Относительно первого Борис Натанович дал полную расшифровку: «Это история второго… пришествия Иисуса Христа. Он вернулся, чтобы узнать, чего достигло человечество за прошедшие две тысячи лет с тех пор, как он даровал ему Истину и искупил грехи своей мучительной смертью. И он видит, что НИЧЕГО существенного не произошло, все осталось по-прежнему, и даже подвижек никаких не видно, и он начинает все сначала, еще не зная пока, что он будет делать и как поступать, чтобы выжечь зло, пропитавшее насквозь живую разумную материю, им же созданную… Наш Иисус-демиург совсем не похож на того, кто принял смерть на кресте в древнем Иерусалиме, — две тысячи лет миновало, многие сотни миров пройдены им, сотни тысяч благих дел совершены, и миллионы событий произошли, оставив — каждое — свой рубец. Всякое пришлось ему перенести, случались с ним происшествия и поужаснее примитивного распятия — он сделался страшен и уродлив. Он сделался неузнаваем».
И все-таки: «Наш демиург… это просто Иисус Христос две тысячи лет спустя».
Что ж, Христос и впрямь вышел жутковатым: с зеленоватой кожей, черными многолоктевыми руками, изуродованным болезнью носом, безбровым лбом и глазами, испещренными по белкам кровавыми прожилками. Глаза всегда горели одним выражением: «яростного бешеного напора пополам с отвращением».

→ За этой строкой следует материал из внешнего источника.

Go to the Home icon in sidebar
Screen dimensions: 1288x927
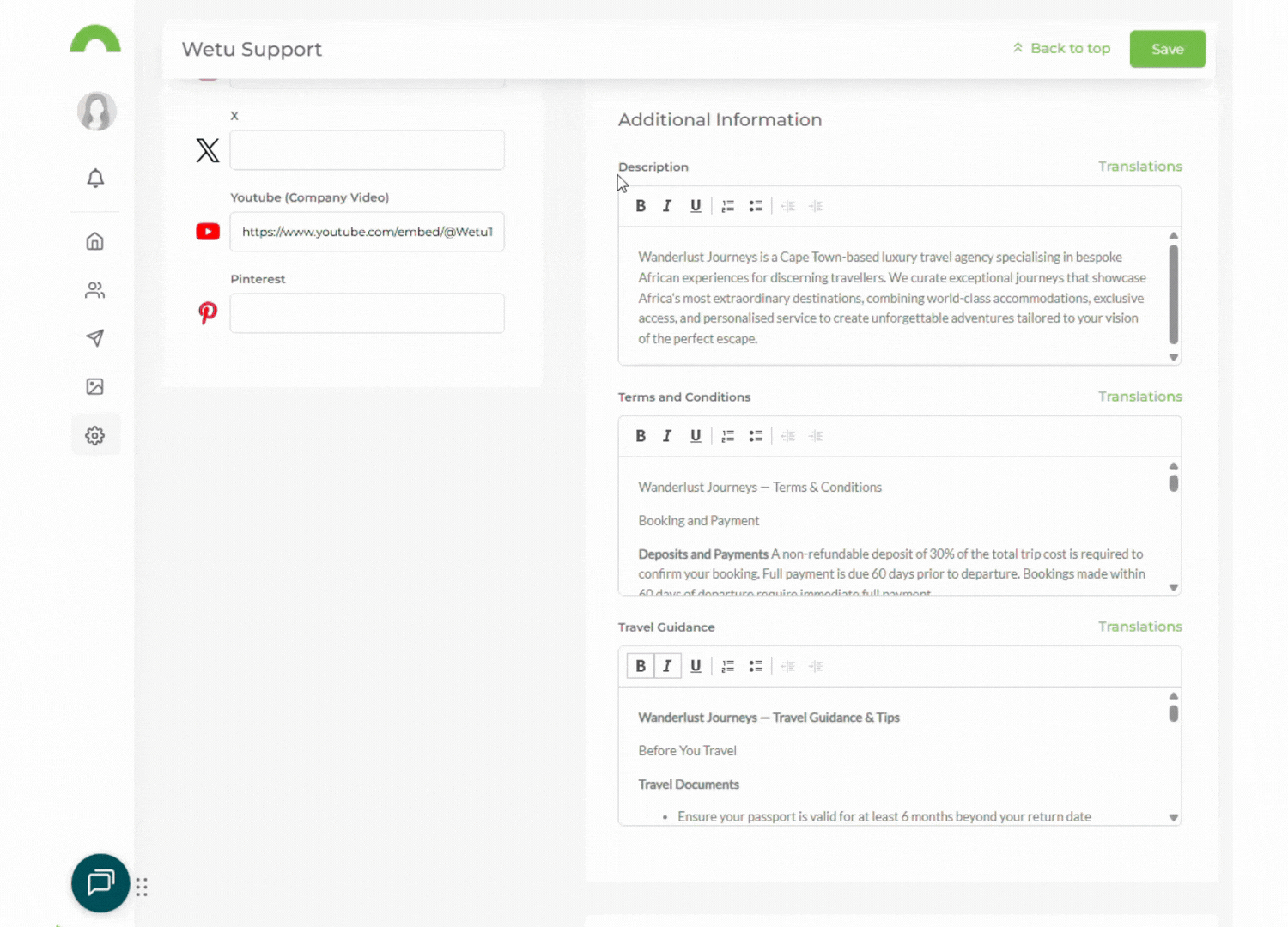(x=95, y=241)
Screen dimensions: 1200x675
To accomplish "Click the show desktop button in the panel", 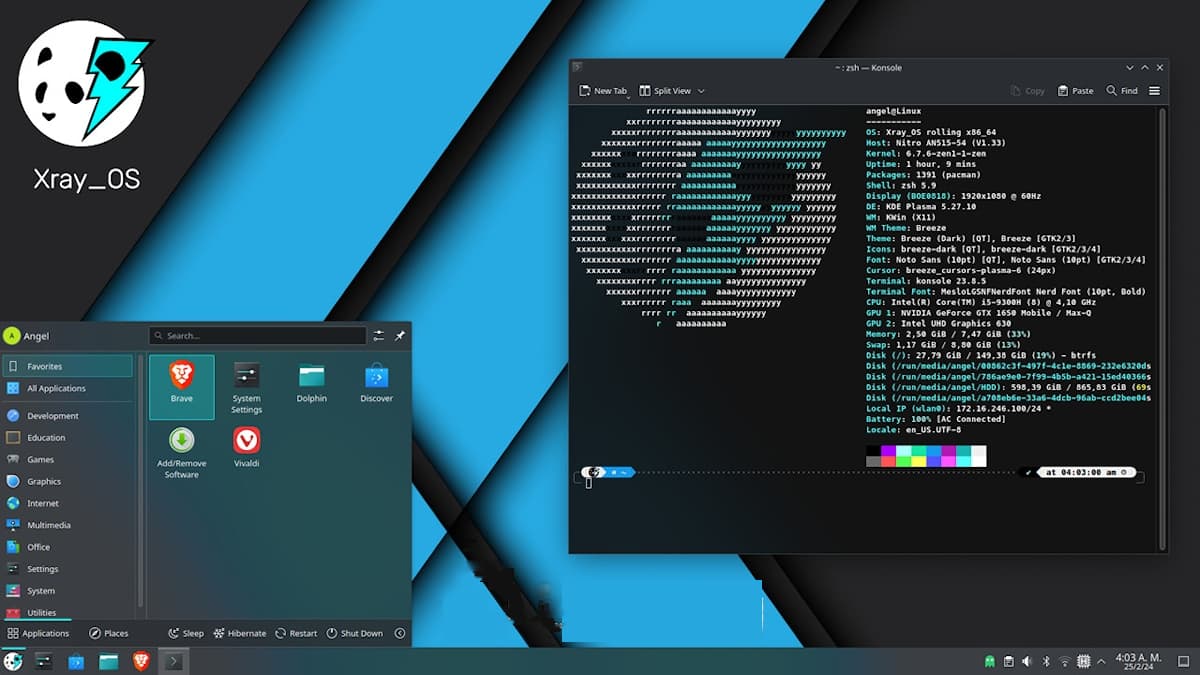I will [1187, 661].
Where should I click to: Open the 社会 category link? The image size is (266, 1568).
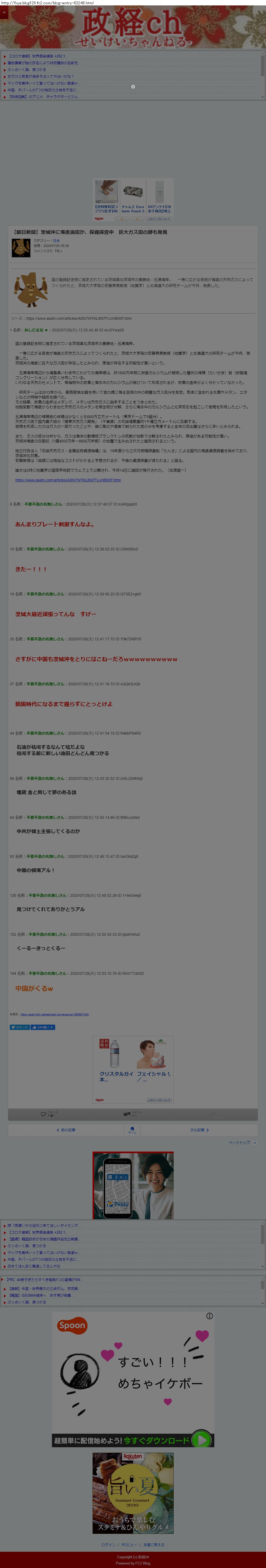[x=56, y=240]
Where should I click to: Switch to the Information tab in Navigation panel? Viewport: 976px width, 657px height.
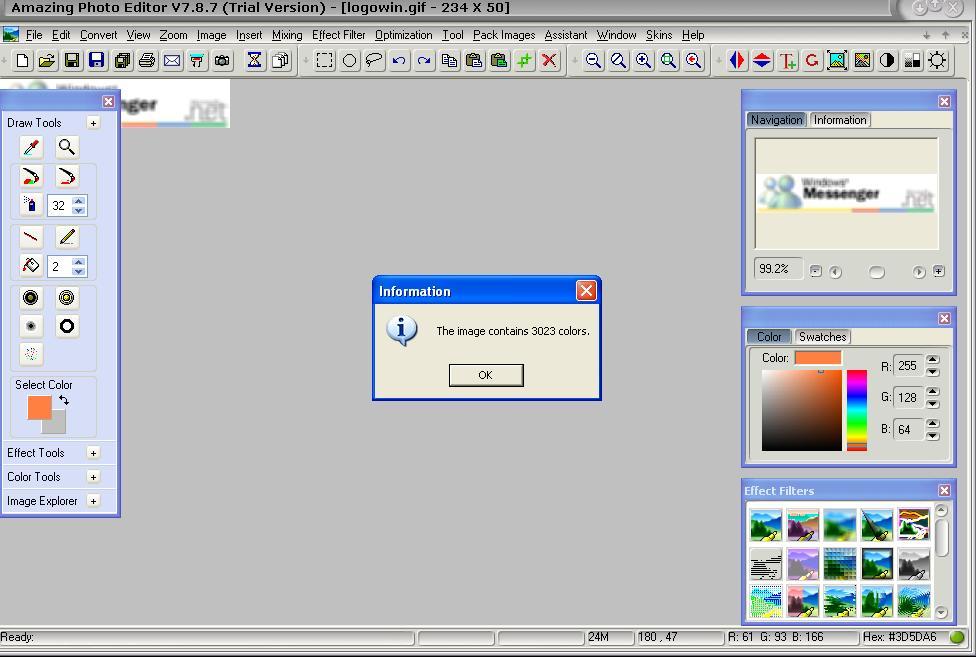[x=840, y=120]
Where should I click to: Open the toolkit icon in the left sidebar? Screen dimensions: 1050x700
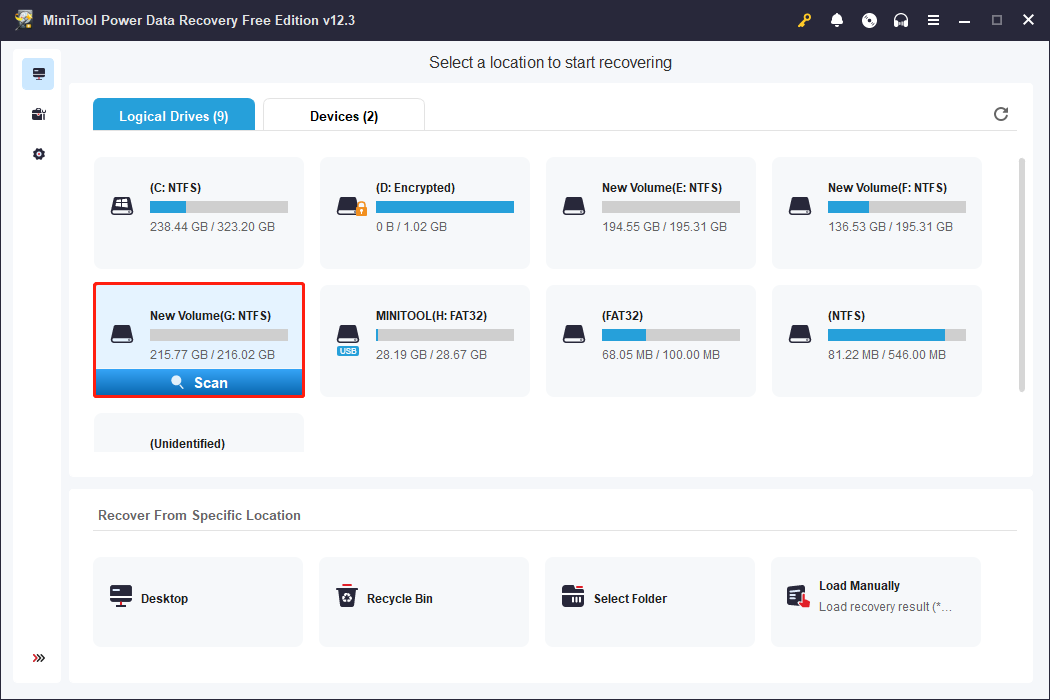point(38,113)
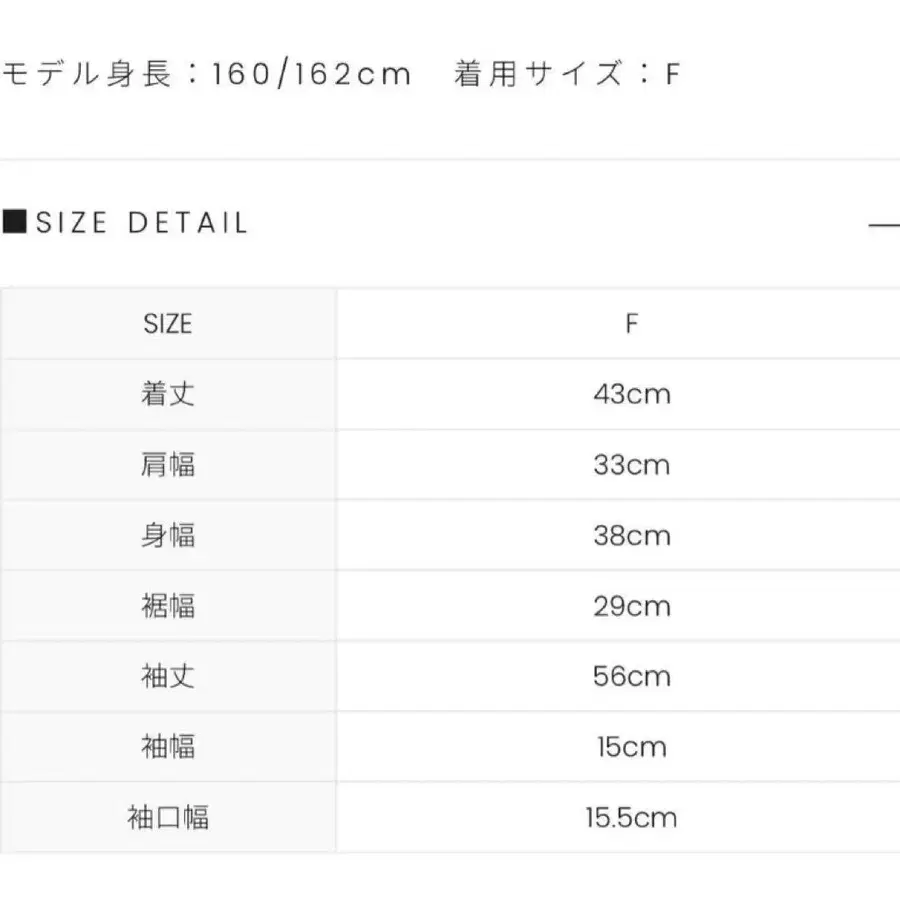Click the black square bullet beside SIZE DETAIL
The width and height of the screenshot is (900, 900).
tap(15, 222)
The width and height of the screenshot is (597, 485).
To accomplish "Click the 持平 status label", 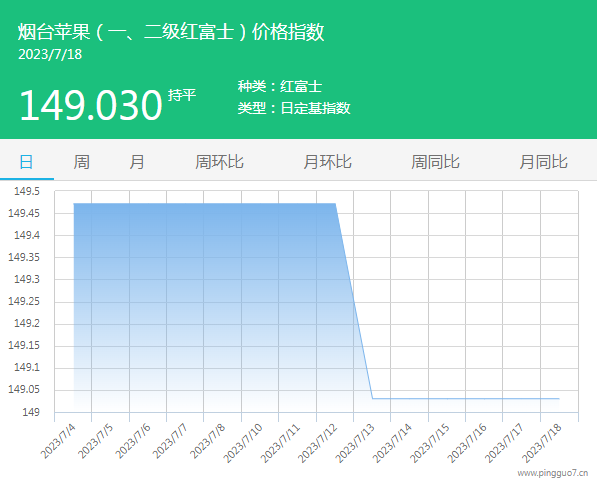I will [x=182, y=95].
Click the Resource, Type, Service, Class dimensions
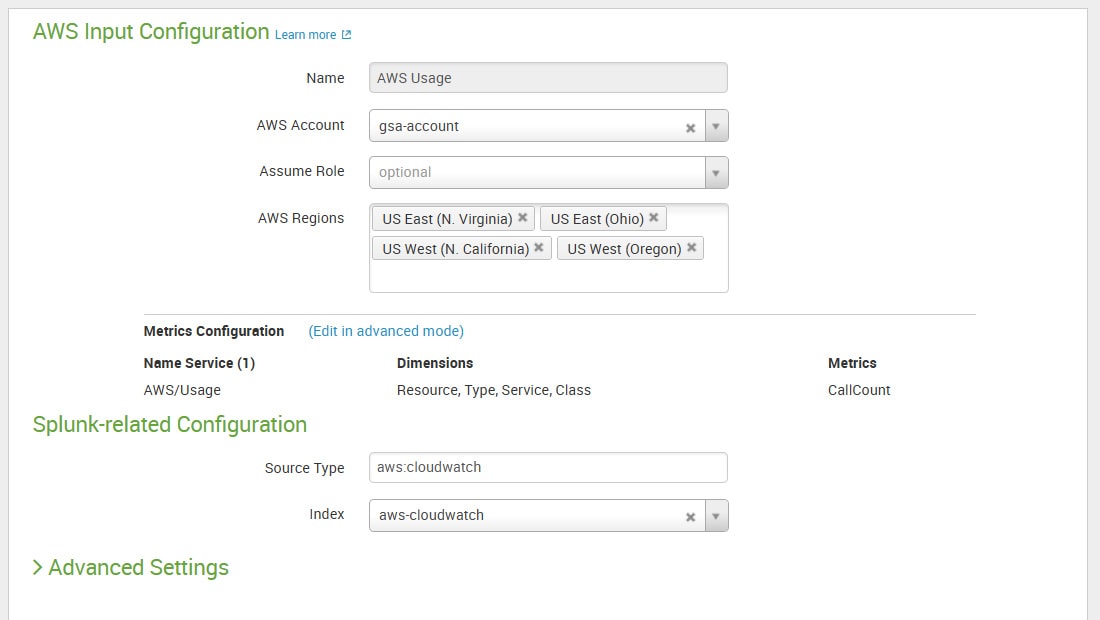The height and width of the screenshot is (620, 1100). (493, 390)
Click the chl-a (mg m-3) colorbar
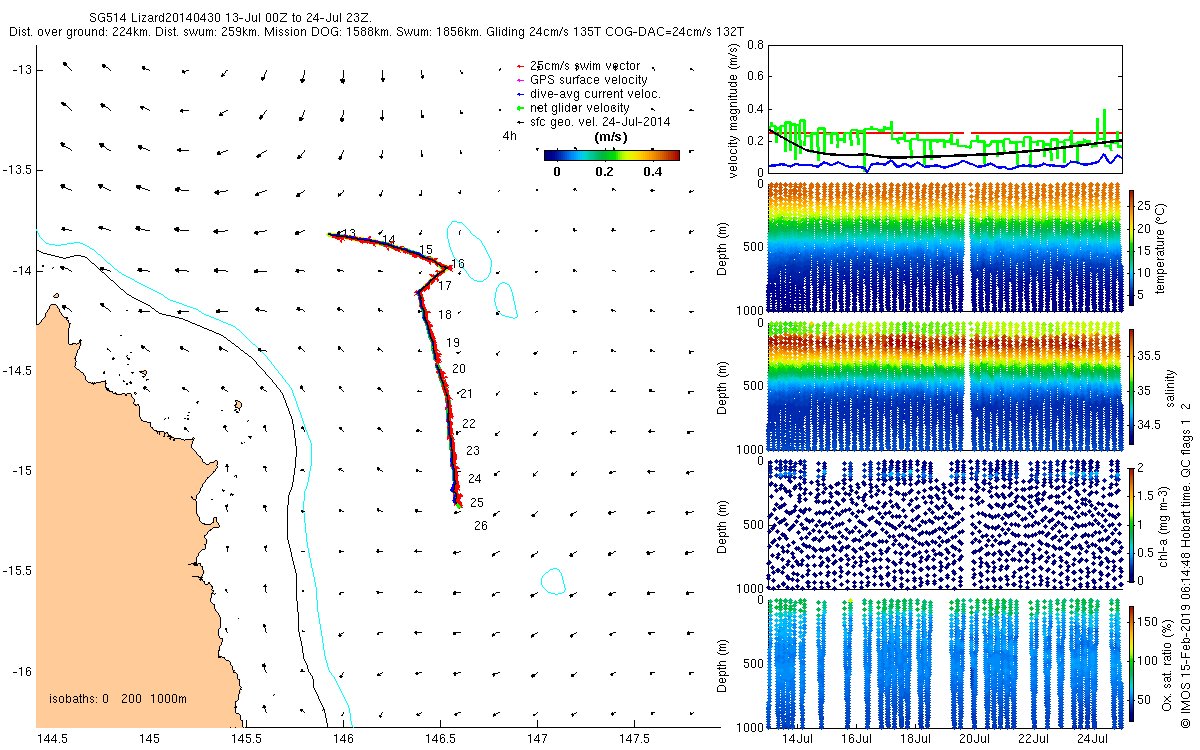 click(x=1132, y=524)
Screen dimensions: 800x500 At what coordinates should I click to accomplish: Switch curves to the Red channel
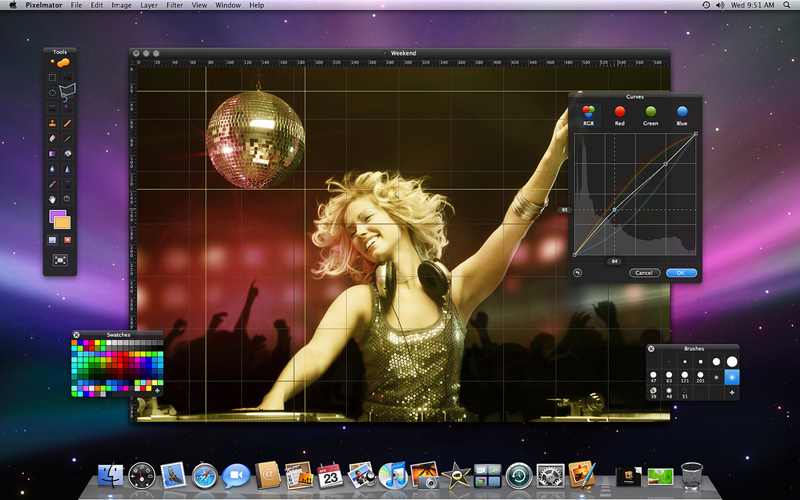619,113
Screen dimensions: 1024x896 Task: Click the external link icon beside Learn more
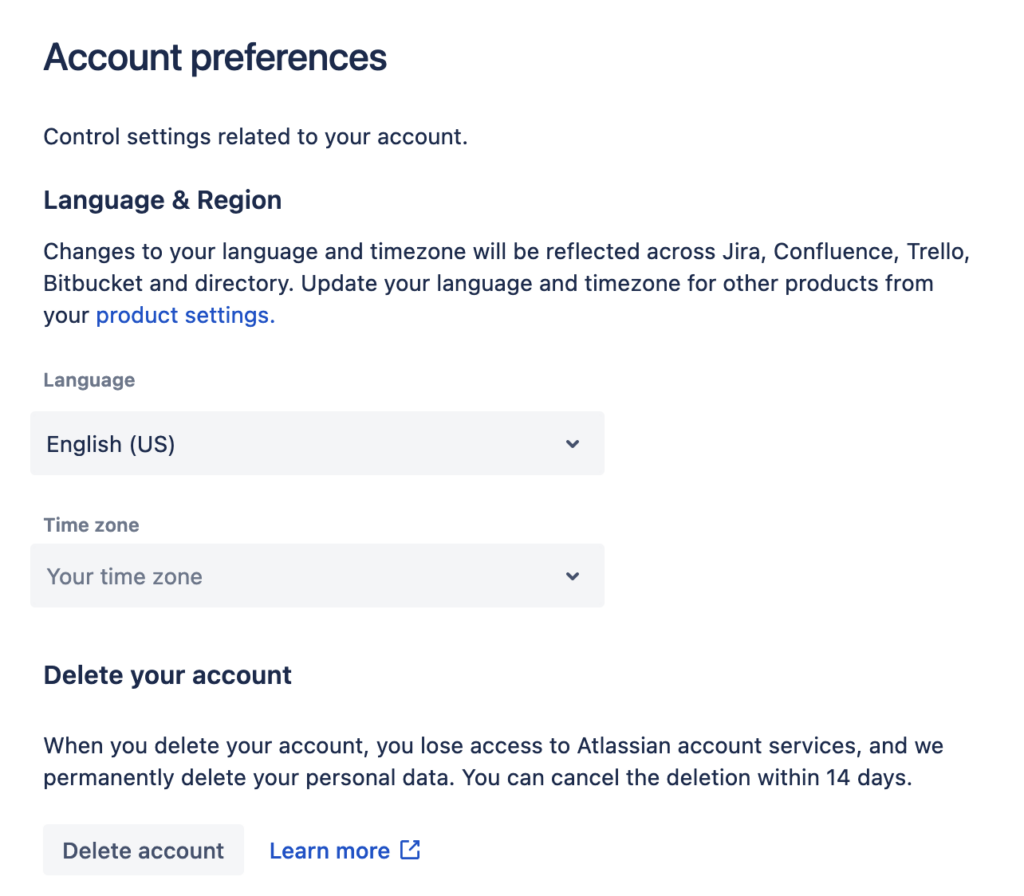pyautogui.click(x=410, y=850)
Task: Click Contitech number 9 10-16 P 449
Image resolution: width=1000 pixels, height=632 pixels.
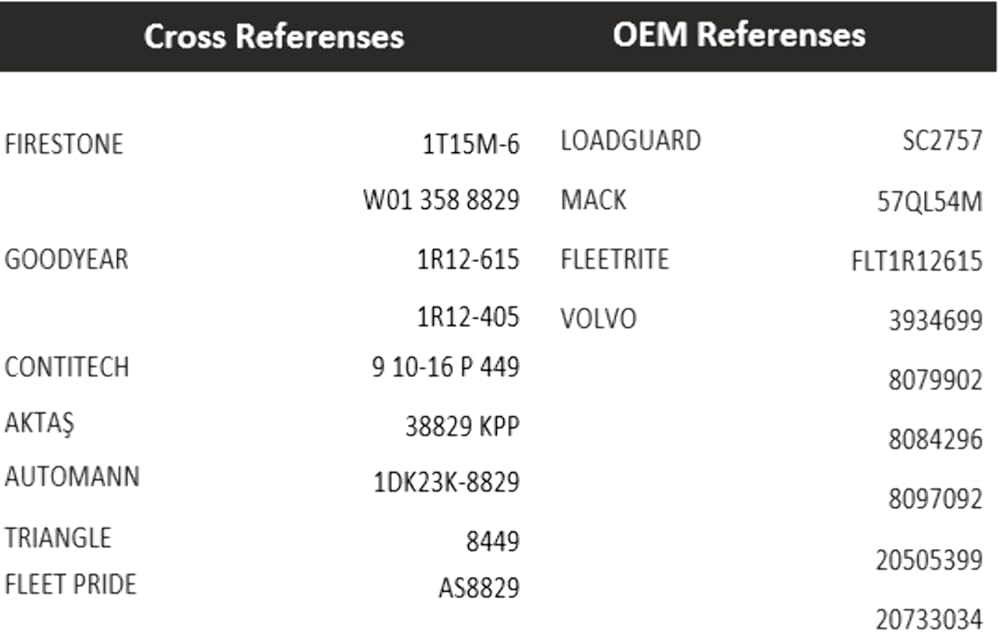Action: [x=445, y=367]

Не Марк ли Волькенштейн, неистовый штурман Горбовского, был ему родней?
Или нет… Скорее Христос из «Отягощенных злом» — это аналог дона Руматы, которого, допустим, вернули в Арканар по прошествии некоторого времени после устроенной им бойни. Румата всматривается в людей и делает вывод: «К лучшему ничего не изменилось. Но что-то делать надо. Не оставлять же их просто так, коснеющими в пакости и совершенно неисправленными». И не напрасно Антон из «Попытки к бегству» (по мнению многих знатоков творчества Стругацких, — тот же Антон-Румата из «Трудно быть богом», только помоложе) назван там полушутя Христом, проповедующим социализм. Христос в «Отягощенных злом» отчаялся проповедовать, но сердце его все еще «полно жалости» к миру, погрязшему во зле.